Reputation: 6333
I calculated a 95% confidence interval using scipy and the result is different to what I was expecting.
I am solving a problem where someone rolled a die 20K times and observed 3,932 sixes. I am being asked to build a 95% confidence interval for the probability of rolling a six. The number of sixes follows a binomial distribution with 20K repetitions and a probability of success of 3,932 / 20K.
# Number of observations
n_obs = 20000
# Observed proportion of successes
p_obs = 3932 / n_obs
# Observed standard deviation
s_obs = numpy.sqrt((p_obs * (1 - p_obs)) / n_obs)
If I use a normal approximation with these parameters, the confidence interval should be p_obs
± 1.96 * s_obs
. That is, between 0.1911 and 0.2021.
However, if I do the following, it returns a completely different interval.
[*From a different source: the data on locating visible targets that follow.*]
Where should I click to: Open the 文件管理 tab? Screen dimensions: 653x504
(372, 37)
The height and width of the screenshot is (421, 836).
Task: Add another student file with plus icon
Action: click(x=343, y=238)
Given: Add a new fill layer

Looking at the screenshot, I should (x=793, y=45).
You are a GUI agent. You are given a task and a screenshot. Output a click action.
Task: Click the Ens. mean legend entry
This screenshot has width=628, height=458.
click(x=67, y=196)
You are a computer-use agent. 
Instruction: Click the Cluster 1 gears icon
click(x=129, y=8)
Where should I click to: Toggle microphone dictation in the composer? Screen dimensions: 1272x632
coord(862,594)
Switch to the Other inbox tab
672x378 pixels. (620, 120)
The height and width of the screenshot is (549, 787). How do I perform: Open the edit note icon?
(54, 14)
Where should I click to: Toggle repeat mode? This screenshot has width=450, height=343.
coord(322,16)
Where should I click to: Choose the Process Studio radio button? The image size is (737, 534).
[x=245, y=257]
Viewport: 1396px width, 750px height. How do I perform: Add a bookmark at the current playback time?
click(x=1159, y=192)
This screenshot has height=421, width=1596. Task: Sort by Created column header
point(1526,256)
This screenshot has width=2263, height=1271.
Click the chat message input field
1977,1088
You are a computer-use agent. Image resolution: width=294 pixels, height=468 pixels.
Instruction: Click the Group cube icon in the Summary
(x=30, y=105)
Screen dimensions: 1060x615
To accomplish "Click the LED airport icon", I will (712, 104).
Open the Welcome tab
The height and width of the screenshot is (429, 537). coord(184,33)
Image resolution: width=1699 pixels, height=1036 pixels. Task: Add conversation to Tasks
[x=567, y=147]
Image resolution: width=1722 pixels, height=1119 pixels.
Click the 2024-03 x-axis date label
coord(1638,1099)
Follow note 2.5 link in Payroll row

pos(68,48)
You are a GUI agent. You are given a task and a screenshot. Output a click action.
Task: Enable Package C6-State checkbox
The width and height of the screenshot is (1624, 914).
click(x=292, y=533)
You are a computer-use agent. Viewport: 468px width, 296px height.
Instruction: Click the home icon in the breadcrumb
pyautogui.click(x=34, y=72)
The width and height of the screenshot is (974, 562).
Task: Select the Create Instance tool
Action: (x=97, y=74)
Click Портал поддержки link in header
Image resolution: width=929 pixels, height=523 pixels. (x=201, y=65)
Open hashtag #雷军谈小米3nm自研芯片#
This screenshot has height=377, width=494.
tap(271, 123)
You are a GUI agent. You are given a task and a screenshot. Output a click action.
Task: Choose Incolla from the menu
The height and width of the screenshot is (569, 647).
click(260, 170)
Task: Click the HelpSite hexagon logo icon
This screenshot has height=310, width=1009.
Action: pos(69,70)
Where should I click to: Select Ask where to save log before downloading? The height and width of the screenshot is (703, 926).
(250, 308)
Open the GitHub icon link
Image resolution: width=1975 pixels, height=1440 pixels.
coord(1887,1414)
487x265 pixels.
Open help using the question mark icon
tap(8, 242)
# Declare normal random variable
X = scipy.stats.norm(loc=p_obs, scale=s_obs)
# Get interval
X.interval(alpha=0.05)
> (0.1964, 0.1968) # Different to what I was expecting
Why is this happening? Am I missing something?
Upvotes: 3
Views: 358
Reputation: 6333
This is really counter-intuitive, but it turns out that the alpha
parameter in the interval()
method is the probability of the distribution contained within the edges of the interval.
Hence, the correct way of calculating the 95% confidence interval is:
X.interval(alpha=0.95)
> (0.19109204017782955, 0.20210795982217045)
This goes against the standard nomenclature used in statistics, so I raised an issue on GitHub. Apparently it also causes name collisions with other methods.
Upvotes: 2